Casting off yoke of slavery means we are accountable


Leviticus 25:1-27:34

Jeremiah 32:6-27, 16:19-17:14

Behar-Bechukotai provides a reminder of the result of tikkun olam, the work perfecting an imperfect world or the failure to be so engaged. The passages are a litany of blessing and curses that accrue, depending upon the path taken.

Bechukotai is a warning and a wake-up call — a list of disasters, catastrophes and retributions for failing to take responsibility for bringing God into the world, and a list of blessings for being a conscientious partner of the Eternal. This tension between responsibility, or lack thereof, is brilliantly expressed in two simple phrases:

The first is one of many reminders of God's role in redemption: "I the Lord am your God who brought you out from the land of the Egyptians to be their slaves no more, who broke the bars of your yoke and — vaolaych etchem kom'meyoot–who made you walk erect" (Leviticus 26:13).

The technical term for a word that appears only once in the entire Bible is hapax legomenon. "Kom'meyoot" is such a word. It is an abstract noun derived from an intensive form of the Hebrew root kum, meaning "to stand" or "arise." In this context, this term is a reminder that emancipation makes us feel tall and causes us to stand straight. When we cast off the yoke of enslavement, we can feel that the world belongs to us when our liberty is accompanied by accountability for our actions.

The Hebrew word hayrut ("freedom") is similar to another Hebrew word achrahyut ("responsibility"), for there can be no genuine freedom without responsibility.

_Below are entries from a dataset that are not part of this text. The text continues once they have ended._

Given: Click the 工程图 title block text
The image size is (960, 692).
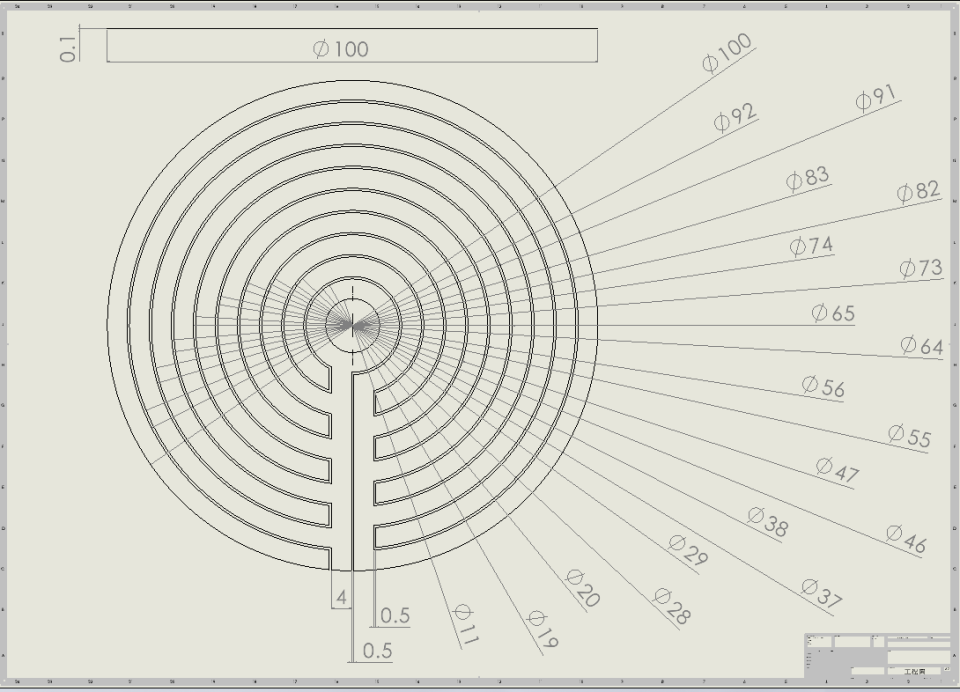Looking at the screenshot, I should pyautogui.click(x=914, y=671).
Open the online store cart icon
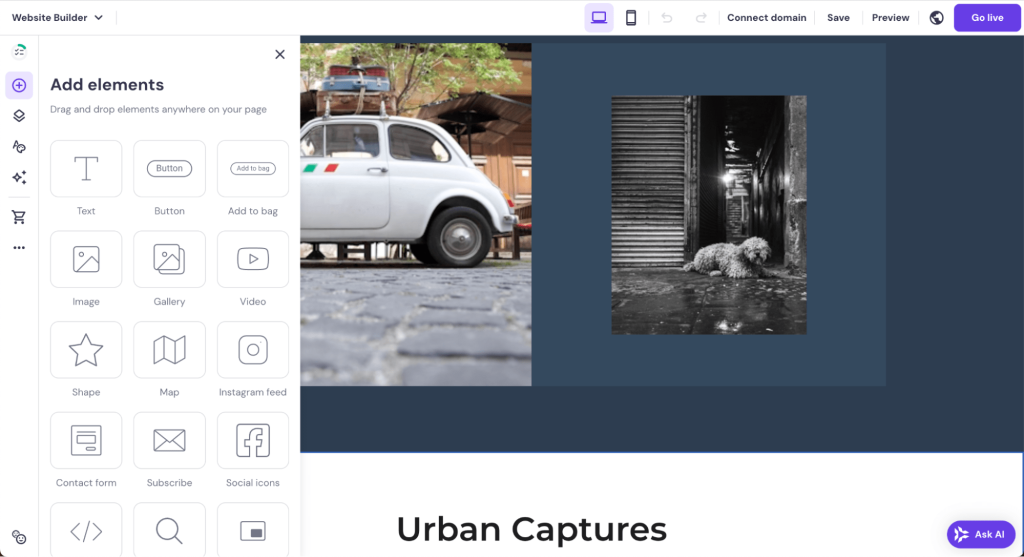Screen dimensions: 1024x557 (19, 217)
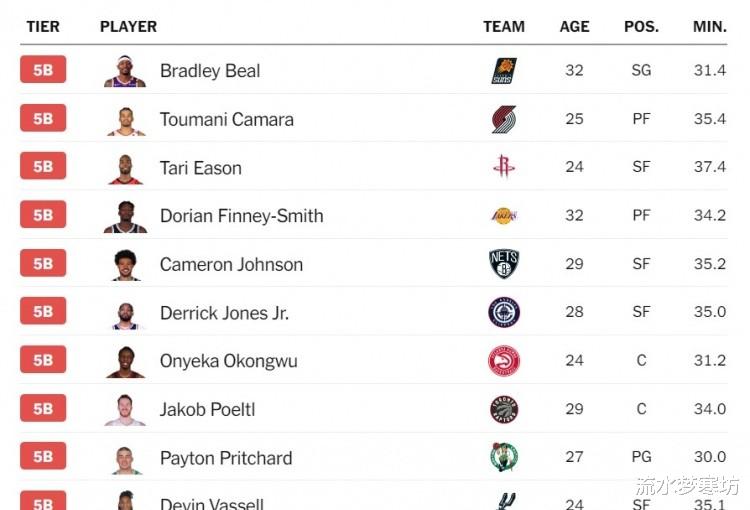Click the Phoenix Suns team logo
Image resolution: width=750 pixels, height=510 pixels.
504,71
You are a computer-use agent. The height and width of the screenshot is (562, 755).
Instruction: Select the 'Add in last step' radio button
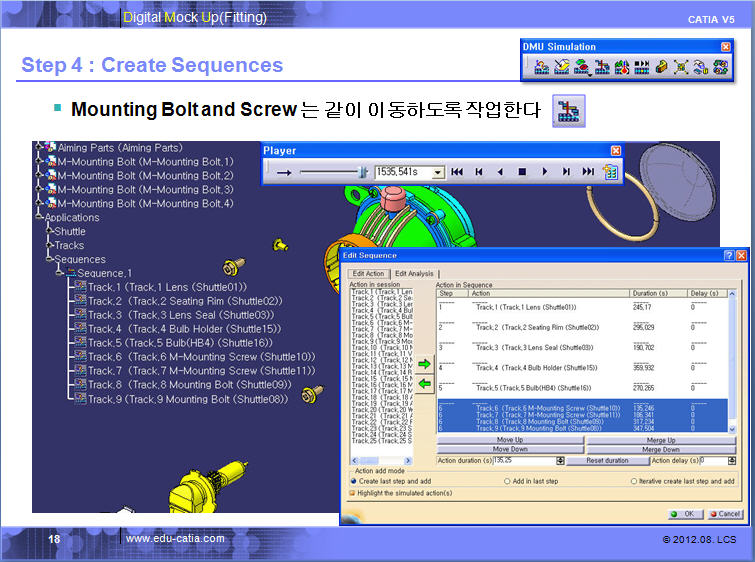[x=509, y=481]
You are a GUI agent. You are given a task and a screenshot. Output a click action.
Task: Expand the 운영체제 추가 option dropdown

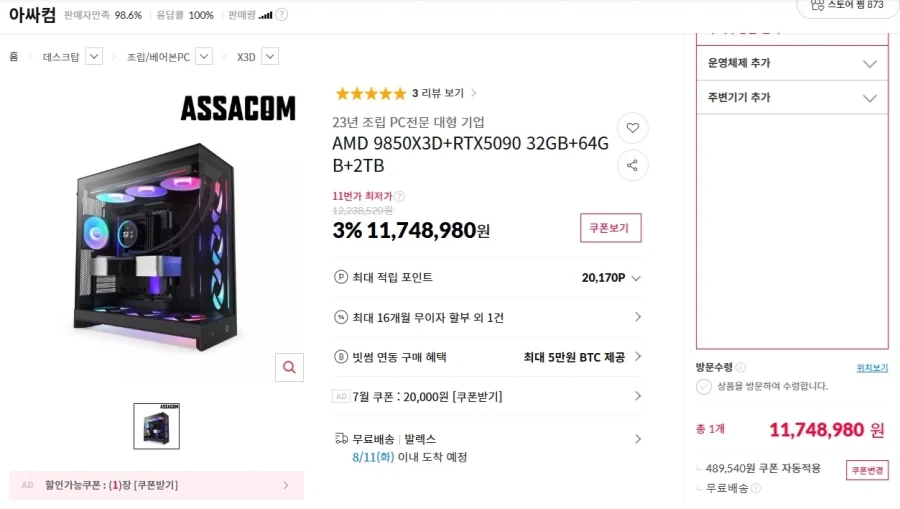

We may throw off the yoke of oppression and the things to which we are slavishly bound, but in so doing, we assume two different kinds of yokes referred to by Jewish tradition — ol malkut shamayim — the yoke of the heavenly kingdom and ol ha mitzvot — the yoke of the commandments.

We can assume our rightful place in the Jewish community only when we stand tall, taking on the covenantal responsibility of acting as one of God's workers. Even though the rare word "kom'meyoot" is found in only one other place in traditional texts, in the grace after meals, nevertheless, it reverberates in more than daily prayer and activity; it echoes in all that we do, all that is upright and principled.

In modern Hebrew the word "kom'meyoot" has come to mean "without fear," or "sovereignty, independence, autonomy." Thus, the phrase for Israel's war of independence is milchemet ha kom'meyoot. But "kom'meyoot" is even more than that, it is spiritual posture.

A second phrase, found in the same chapter as the word "kom'meyoot" reads, "As for those of you who survive, I will cast a faintness into their hearts in the land of their enemies. Kol aleh nidaf — the sound of a driven leaf shall put them to flight…they shall fall though none pursues" (Leviticus 26:36).

The text presents insight into the nature of high anxiety. Those who are fearful will find that their fears, whether or not they are realistic, will own them. The slightest rustling of a leaf will make them tremble as if they were being pursued by unknown terrors. Panic will overtake them and fright will make any action impossible. Rabbi Milton Steinberg wrote "As a Driven Leaf," a historical novel about Elisha ben Abuyah, an apostate of the rabbinic period who was tortured by his pursuit of absolute truth. His futile search resulted in a life that resembles a leaf endlessly buffeted about by gusts of wind and furious storms.

The contrast between "kom'meyoot" — spiritual posture, standing tall and proud, and "kol aleh nidaf" — the sound of a driven leaf putting the fearful to flight, even though pursued by no one, is striking. This contrast is even more powerful when considering the accompanying Haftarah, selection from the prophet Jeremiah that echoes the theme of blessings and curses.

Jeremiah suggests that those who pursue only worldly, material gains are like a tamarisk tree that only grows and inhabits the parched desert wilderness. His image alludes to an individual who achieves only to live a barren, sterile existence.

May all who read Jeremiah's words discover "kom'meyoot," spiritual posture in their lives, a posture that resists "kol aleh nidaf," the sound of a driven leaf putting the fearful to flight, even though pursued by no one. Such an upright life is not barren but a blessing:

Blessed is the man that trusteth in the Lord,

And whose trust the Lord is. For he shall be as a tree planted by the waters,

And that spreadeth out it roots by the river,

And shall not see when heat cometh,

But its foliage shall be luxuriant;

And shall not be anxious in the year of drought,

Neither shall cease from yielding fruit (Jeremiah 17:7-8).